At 8 a.m. Eastern Force had sent General Dallas a message to the effect that he was to come directly under its orders. At 9.15 his appreciation of the position was received by General Dobell. He stated that, if the present positions of the 53rd and 54th Divisions were to be maintained, it was necessary that the enemy should be driven off Sheikh Abbas and especially that the artillery harassing his rear should be driven out of action by a counter-attack. He suggested that this counter-attack should be made by mounted troops, as a deliberate advance by the 52nd Division might be too slow.

_Aim of the exercise_
In the account of General Dallas's appreciation, which troops did he suggest should make the counter-attack? The lines that follow have no connection to the text.

_Provided information_

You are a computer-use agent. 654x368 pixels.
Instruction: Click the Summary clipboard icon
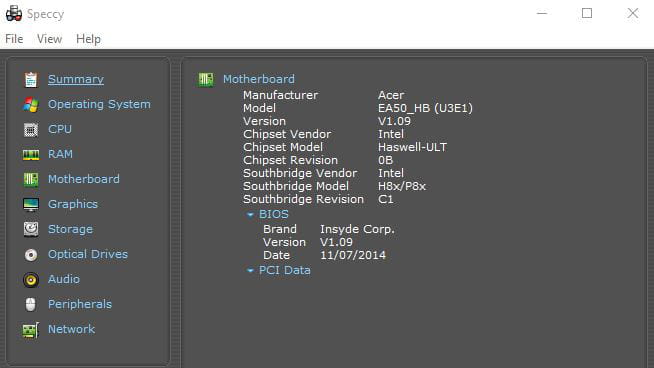point(30,80)
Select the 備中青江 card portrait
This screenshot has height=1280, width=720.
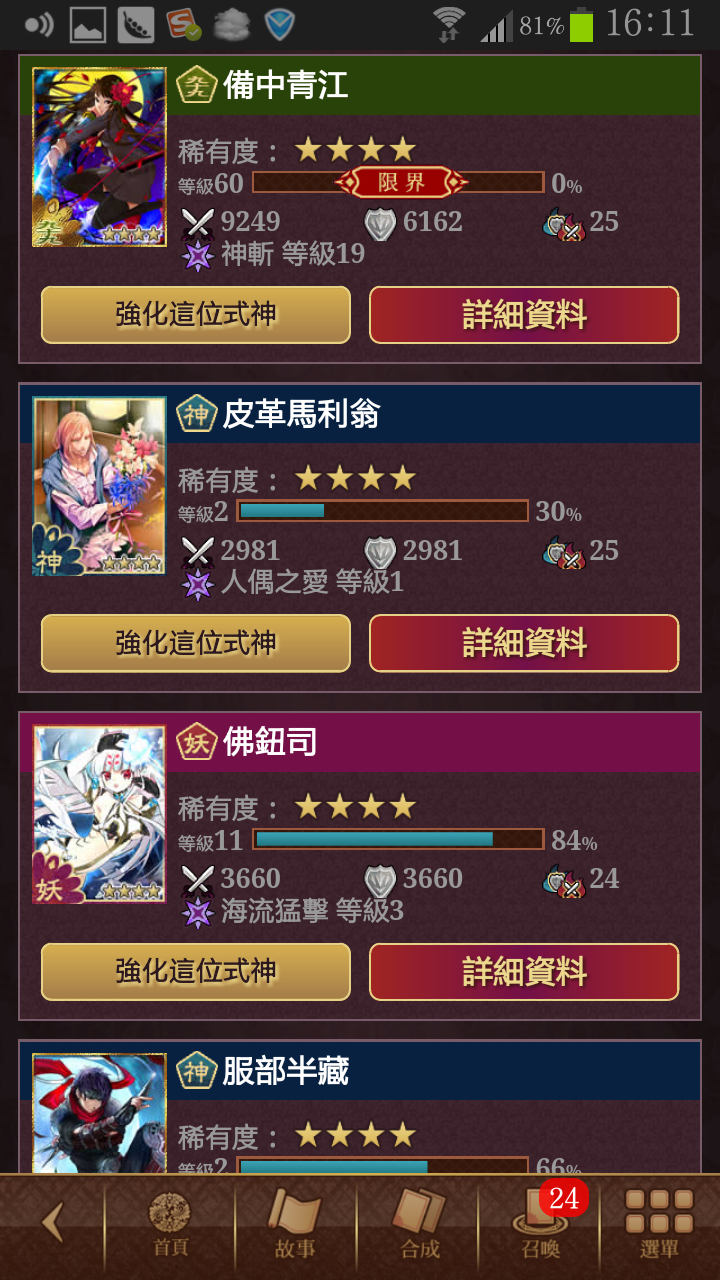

_Written solution_
Mounted troops.